= Tugas Anda =
[a] Menurut artikel tentang Heidegger dan teknologi, pada tanggal berapa Heidegger memberikan kuliah tentang Menyoal Teknologi?
[b] Kutiplah secara persis bagian artikel tentang Heidegger dan teknologi, dimulai dari "KHITTAH.co _ 18" hingga "teknologi dengan hakikat.".
[c] Lanjutkan artikel tentang Heidegger dan teknologi mulai setelah kalimat terakhir yang ditampilkan.

= Teks Bacaan =
+ + +

Scroll untuk baca artikel
Example 325x300
ArsipOpini

Aku Narsis, Aku Eksis

×

Aku Narsis, Aku Eksis

Share this article

Oleh : Muhammad Nur Jabir

KHITTAH.co _ 18 November 1955 Heidegger memberikan kuliah tentang Menyoal Teknologi. Konten mata kuliah ini juga disampaikan dalam konfrensi tentang teknologi. Heidegger salah satu filsuf yang mendudukkan teknologi sebagai salah satu persoalan filsafat. Bahkan mendudukkan teknologi sebagai persoalan eksistensi, tentu eksistensi dalam pemaknaan Heidegger. Melalui gagasan pemikirannya yang khas mengenai eksistensi, ia mencoba menganalisa teknologi sebagai relasi eksistensi, menjelaskan aspek dominan yang hadir dalam teknologi, dan mencari relasi antara teknologi dengan hakikat.

+ + +

= Informasi yang Disediakan =
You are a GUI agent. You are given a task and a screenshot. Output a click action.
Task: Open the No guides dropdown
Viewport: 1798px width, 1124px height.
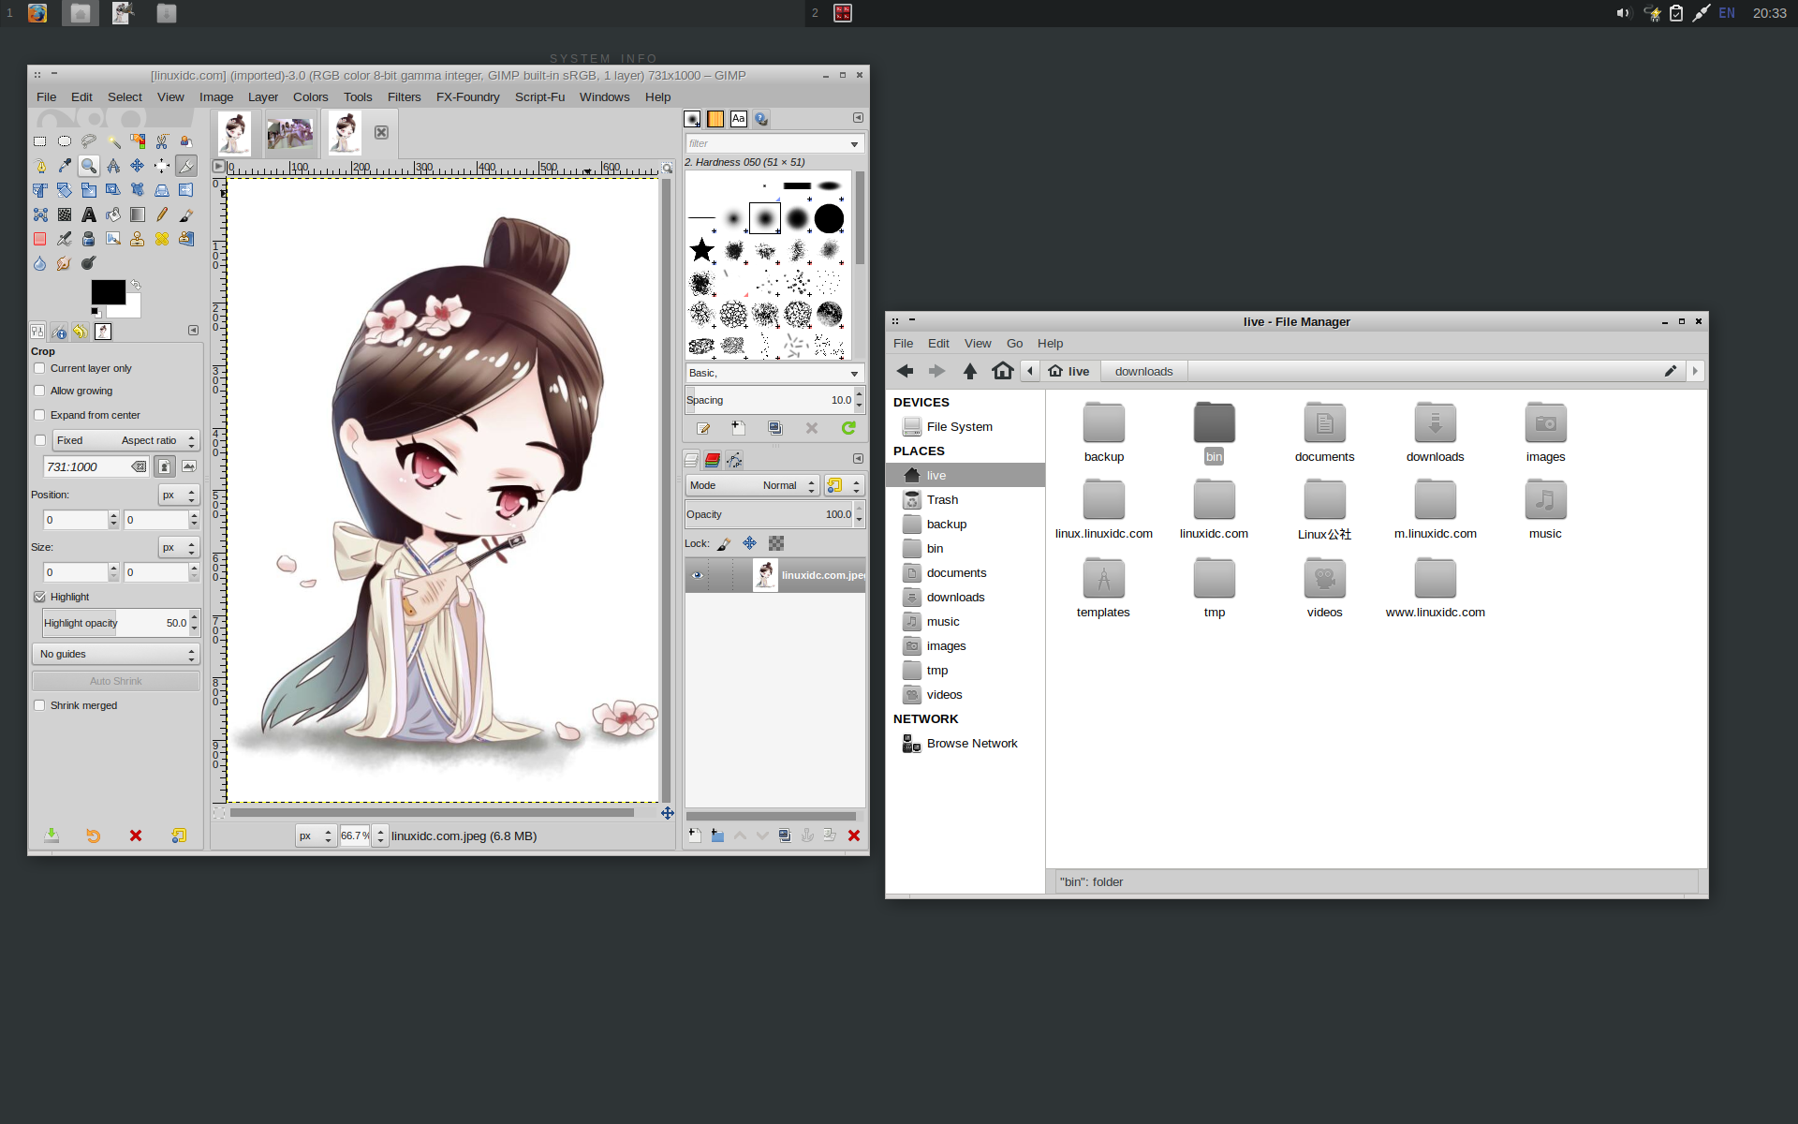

+ + +

= Kunci Jawaban Latihan =
[a] 18 November 1955.

[b]
KHITTAH.co _ 18 November 1955 Heidegger memberikan kuliah tentang Menyoal Teknologi. Konten mata kuliah ini juga disampaikan dalam konfrensi tentang teknologi. Heidegger salah satu filsuf yang mendudukkan teknologi sebagai salah satu persoalan filsafat. Bahkan mendudukkan teknologi sebagai persoalan eksistensi, tentu eksistensi dalam pemaknaan Heidegger. Melalui gagasan pemikirannya yang khas mengenai eksistensi, ia mencoba menganalisa teknologi sebagai relasi eksistensi, menjelaskan aspek dominan yang hadir dalam teknologi, dan mencari relasi antara teknologi dengan hakikat.

[c]
Pada awal pembahasan Menyoal Teknologi, Heidegger menjelaskan bahwa inti pertanyaannya sebenarnya terkait dengan esensi teknologi. Apa esensi teknologi? Meskipun terkadang dalam pembahasan selanjutnya pertanyaannya berubah menjadi: aspek apakah yang lebih dominan yang hadir dalam teknologi?

Meskipun pada akhirnya, Heidegger memisahkan antara pertanyaan tentang “teknologi” dengan pertanyaan tentang “esensi teknologi”. Heidegger mendekati persoalan ini melalui sebuah perumpamaan, saat kita menjelaskan tentang esensi pohon, tak sama dengan menjelaskan pohon. Esensi pohon adalah menjelaskan aspek yang sama yang hadir dalam seluruh pohon sebab esensi pohon menjelaskan pohon dari aspek kepohonannya. Sedangkan pohon, menjelaskan karekteristik tiap-tiap pohon. Sebab itu, pertanyaan tentang “esensi teknologi” tak sama dengan pertanyaan tentang “teknologi”.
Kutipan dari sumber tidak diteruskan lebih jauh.